> [Brief] Pull every "will" line out of the data below.

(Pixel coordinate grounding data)

►

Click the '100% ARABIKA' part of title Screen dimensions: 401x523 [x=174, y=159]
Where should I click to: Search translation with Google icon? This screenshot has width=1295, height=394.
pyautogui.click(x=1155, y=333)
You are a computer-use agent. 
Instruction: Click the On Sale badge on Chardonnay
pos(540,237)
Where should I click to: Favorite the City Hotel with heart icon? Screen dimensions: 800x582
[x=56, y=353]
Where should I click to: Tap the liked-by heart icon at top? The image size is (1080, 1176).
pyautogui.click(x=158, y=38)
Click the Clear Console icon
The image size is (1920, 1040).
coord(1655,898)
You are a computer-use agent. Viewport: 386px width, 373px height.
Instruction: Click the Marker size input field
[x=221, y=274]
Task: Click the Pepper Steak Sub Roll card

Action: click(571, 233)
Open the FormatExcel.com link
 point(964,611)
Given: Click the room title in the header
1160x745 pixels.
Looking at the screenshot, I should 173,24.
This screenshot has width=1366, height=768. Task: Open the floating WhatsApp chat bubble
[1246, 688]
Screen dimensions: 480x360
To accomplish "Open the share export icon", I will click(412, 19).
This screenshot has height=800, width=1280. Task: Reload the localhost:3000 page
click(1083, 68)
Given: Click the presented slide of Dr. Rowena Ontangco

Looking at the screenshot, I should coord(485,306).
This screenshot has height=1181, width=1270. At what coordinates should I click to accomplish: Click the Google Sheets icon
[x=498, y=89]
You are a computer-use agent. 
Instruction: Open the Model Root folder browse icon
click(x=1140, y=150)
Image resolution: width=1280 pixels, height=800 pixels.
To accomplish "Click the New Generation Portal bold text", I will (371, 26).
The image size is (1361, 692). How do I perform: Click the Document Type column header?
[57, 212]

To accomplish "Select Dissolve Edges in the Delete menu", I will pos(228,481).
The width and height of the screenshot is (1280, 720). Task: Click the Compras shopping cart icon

◄

> [Response to the task]
To accomplish "Open the share export icon", I will click(412, 19).
To accomplish "Click the New Generation Portal bold text", I will (371, 26).
To accomplish "Select Dissolve Edges in the Delete menu", I will pos(228,481).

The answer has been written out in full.